Kulturelle Vielfalt der Küste
Rund 30 Veranstalter trafen sich im "Alten Heizwerk", um ihre Zusammenarbeit zu koordinieren. Foto: hn
Nordfriesland. Zum zweiten Mal lud der Vorsitzende des Betreibervereins Messe & Event Nord, Hanno Fecke, die Kultur- und Festveranstalter der Westküste ein. Gegenseitiges Kennenlernen und Berichte über die Pläne für dieses Jahr standen im Fokus der Gespräche.
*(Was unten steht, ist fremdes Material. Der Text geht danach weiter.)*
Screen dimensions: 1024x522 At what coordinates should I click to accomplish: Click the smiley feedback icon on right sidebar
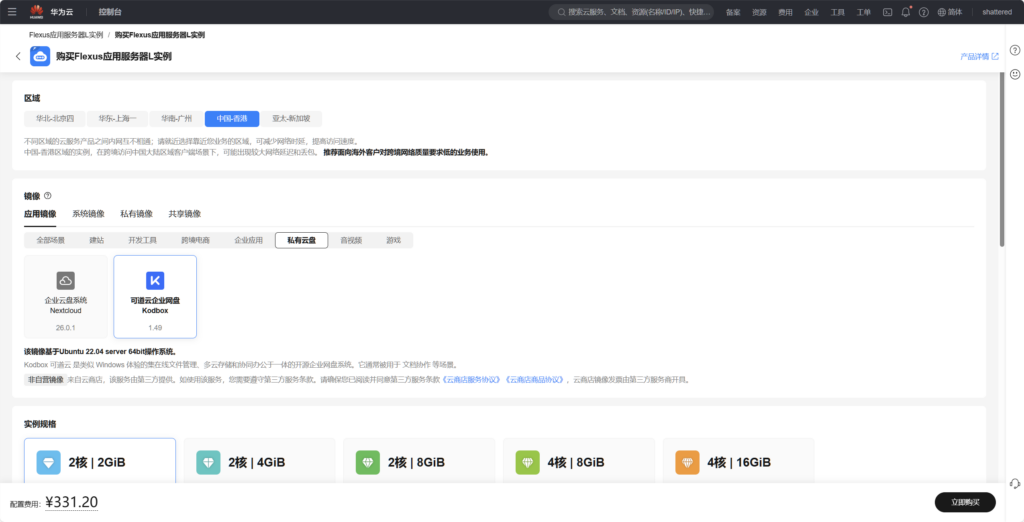point(1014,74)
"Für eine ländliche Region sind eine solche kulturelle Vielfalt und das große Event-Angebot, wie wir es hier finden, etwas Herausragendes", betonte Fecke. Die rund 30 Gäste waren sich einig, dass der Veranstaltungsbereich ein wichtiger "weicher" Wirtschaftsfaktor ist - auch und besonders für den Tourismus an der Westküste.
Die drohenden Kürzungen beim Schleswig-Holsteinischen Landestheater waren ein besonderes Thema. "Man kann durch Kürzungen in der Kultur keinen Haushalt sanieren", sagte Andreas Strähnz, der Chefdramaturg des Landestheaters. "Die Kulturausgaben machen nur ein Prozent des Landesetats aus. Aber die Kultur ist leider nicht im Grundgesetz verankert und somit eine freiwillige Leistung."
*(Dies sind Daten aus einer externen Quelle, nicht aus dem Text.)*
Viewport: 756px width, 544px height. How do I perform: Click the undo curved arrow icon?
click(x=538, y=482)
"Umso wichtiger ist eine Zusammenarbeit der Veranstalter und Kulturschaffenden untereinander", waren die Teilnehmer einig. Eine gemeinsame Internetplattform wurde diskutiert. Auch auf die Wichtigkeit eines gedruckten Veranstaltungskalenders wurde hingewiesen. Gemeinsam solle das Gespräch mit den Zeitungs- und Magazinherausgebern an der Westküste gesucht werden. Ein solches Veranstaltungsmagazin müsse die Termine der gesamten Westküste enthalten und besonders für Touristen ausliegen.
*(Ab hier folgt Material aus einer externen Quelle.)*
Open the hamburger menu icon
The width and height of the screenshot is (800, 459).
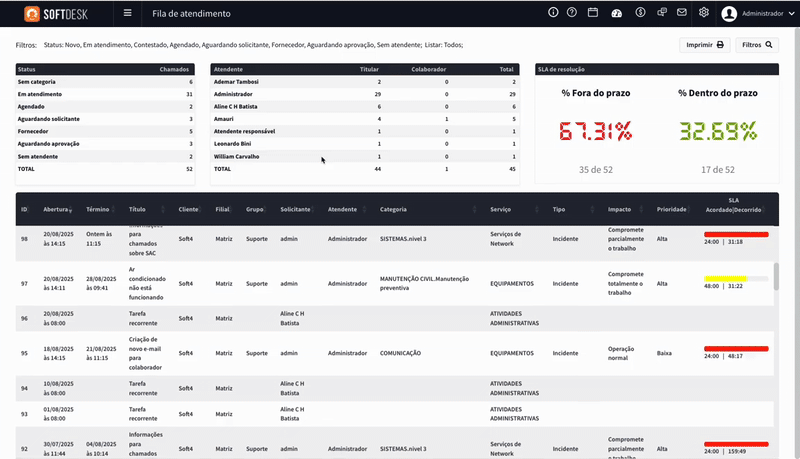(127, 14)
"Denn neben Landschaft und Natur hat unser Land auch Kultur zu bieten, die es wert ist, in die Urlaubsplanung einbezogen zu werden", so Fecke. "Wir rechnen auch damit", so der Messemanager, "dass das dänische Sønderborg im Jahr 2017 mit seiner Bewerbung Chancen hat, zur Kulturhauptstadt Europas zu werden. Vielleicht ergeben sich dadurch auch neue Möglichkeiten für die Veranstaltungslandschaft an der Westküste."